Watermelon Status

You do a quick scan of the project status on your way to the next thing. Everything looks green. You move on.

You didn’t realize that you just looked at a watermelon status. Green on the outside. Red on the inside.

2 weeks later the project is slipping, and everyone is suddenly busy explaining what happened.

Cut it open a week earlier and you’d have found it was already turning red inside.

Why? People want to do a good job, and they’re optimistic. When there’s still runway on the calendar, it’s easy to defer raising the risk. There’s time. Someone will figure it out. And honestly, no one wants to be the person who surfaces the problem, because surfacing the problem feels like owning it.

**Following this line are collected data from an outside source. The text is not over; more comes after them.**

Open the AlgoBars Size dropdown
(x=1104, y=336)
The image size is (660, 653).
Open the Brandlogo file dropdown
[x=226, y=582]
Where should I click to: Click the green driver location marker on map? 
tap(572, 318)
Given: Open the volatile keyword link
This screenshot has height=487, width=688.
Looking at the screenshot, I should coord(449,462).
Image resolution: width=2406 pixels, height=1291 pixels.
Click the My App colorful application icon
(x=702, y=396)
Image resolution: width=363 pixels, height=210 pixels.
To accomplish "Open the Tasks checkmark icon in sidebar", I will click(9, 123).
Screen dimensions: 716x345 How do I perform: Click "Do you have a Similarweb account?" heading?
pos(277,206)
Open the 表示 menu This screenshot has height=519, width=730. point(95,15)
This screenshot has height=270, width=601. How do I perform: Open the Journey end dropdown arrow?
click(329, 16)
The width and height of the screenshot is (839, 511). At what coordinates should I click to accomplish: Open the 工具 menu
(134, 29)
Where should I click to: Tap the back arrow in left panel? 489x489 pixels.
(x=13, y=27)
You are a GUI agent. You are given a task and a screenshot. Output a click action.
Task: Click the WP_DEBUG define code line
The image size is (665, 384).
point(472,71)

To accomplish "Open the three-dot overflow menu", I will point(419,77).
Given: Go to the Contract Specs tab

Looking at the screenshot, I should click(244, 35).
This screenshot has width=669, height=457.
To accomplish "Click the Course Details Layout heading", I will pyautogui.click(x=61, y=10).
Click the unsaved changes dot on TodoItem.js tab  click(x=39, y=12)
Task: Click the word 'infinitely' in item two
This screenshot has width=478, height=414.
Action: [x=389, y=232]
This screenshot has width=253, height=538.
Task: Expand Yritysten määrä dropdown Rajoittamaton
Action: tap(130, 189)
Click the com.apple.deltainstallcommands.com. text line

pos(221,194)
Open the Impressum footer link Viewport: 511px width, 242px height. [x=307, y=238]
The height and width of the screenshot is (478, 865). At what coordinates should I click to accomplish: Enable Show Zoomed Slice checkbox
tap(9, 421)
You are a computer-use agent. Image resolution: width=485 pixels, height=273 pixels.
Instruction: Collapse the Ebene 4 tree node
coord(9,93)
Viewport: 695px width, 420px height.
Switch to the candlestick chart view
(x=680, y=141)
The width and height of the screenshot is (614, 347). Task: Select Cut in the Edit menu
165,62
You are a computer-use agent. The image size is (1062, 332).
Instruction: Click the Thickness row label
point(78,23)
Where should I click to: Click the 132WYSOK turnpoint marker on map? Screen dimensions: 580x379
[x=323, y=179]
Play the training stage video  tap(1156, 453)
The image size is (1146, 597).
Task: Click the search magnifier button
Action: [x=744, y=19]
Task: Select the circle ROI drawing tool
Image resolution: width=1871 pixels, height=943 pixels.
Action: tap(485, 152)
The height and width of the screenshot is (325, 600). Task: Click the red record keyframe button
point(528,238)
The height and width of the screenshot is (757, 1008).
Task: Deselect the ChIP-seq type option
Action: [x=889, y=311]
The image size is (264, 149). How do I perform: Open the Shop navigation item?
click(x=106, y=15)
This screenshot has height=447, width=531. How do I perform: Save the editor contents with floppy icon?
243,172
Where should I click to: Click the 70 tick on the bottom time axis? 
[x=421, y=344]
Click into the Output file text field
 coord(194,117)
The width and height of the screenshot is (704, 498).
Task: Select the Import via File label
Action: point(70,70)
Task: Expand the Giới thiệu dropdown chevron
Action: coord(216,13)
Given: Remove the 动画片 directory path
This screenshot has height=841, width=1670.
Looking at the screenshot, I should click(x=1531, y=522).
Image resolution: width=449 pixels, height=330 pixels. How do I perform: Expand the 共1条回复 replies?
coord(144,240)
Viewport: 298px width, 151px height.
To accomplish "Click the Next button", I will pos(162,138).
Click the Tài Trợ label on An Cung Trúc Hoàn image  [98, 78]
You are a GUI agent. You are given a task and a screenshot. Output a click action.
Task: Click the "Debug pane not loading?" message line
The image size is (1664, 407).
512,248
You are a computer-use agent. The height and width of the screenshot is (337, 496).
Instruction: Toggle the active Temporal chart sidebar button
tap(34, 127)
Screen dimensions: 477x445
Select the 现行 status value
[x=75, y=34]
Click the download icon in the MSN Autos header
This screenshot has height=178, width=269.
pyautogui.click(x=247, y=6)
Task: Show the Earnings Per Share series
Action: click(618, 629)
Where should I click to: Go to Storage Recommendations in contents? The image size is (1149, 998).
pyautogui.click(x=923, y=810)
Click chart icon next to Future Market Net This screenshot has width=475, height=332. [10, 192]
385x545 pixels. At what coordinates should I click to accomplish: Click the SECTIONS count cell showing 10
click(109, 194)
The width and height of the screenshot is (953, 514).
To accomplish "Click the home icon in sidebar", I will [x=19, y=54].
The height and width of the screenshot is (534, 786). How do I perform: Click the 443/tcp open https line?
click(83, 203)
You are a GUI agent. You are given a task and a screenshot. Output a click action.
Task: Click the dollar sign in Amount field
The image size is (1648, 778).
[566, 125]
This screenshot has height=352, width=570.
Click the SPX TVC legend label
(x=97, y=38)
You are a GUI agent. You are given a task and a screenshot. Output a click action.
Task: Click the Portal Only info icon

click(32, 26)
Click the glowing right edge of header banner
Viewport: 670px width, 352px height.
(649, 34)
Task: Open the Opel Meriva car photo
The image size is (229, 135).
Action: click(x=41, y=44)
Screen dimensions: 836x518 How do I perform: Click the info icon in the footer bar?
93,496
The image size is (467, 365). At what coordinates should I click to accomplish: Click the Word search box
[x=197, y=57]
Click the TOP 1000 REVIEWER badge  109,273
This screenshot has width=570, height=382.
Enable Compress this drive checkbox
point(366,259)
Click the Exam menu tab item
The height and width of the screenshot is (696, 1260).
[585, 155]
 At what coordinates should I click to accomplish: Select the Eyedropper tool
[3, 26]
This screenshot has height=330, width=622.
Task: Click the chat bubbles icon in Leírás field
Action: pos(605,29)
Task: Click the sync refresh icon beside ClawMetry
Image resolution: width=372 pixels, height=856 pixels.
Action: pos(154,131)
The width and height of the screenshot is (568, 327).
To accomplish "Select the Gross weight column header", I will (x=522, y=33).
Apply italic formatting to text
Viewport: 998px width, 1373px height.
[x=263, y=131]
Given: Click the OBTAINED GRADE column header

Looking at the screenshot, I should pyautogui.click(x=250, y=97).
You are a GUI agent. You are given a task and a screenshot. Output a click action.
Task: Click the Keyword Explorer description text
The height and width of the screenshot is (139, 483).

So they enable the status green. They believe it. Or they hope.

Slipping is an event worth surfacing. Every dependency that wasn’t known up front, every friction point that showed up mid-sprint, is quietly pushing other things further back. By the time the dashboard turns red, you’re already weeks behind where the conversation should have happened.

Many of your dashboard metrics are trailing indicators. The daily conversations are where the real signal lives. Your team and your Scrum Master must have the courage to keep those conversations focused and honest every day.

Slipping is a signal to catch and fix before it becomes a sinkhole.

The status report doesn’t tell you how the project is going. The people do. Go to them and listen.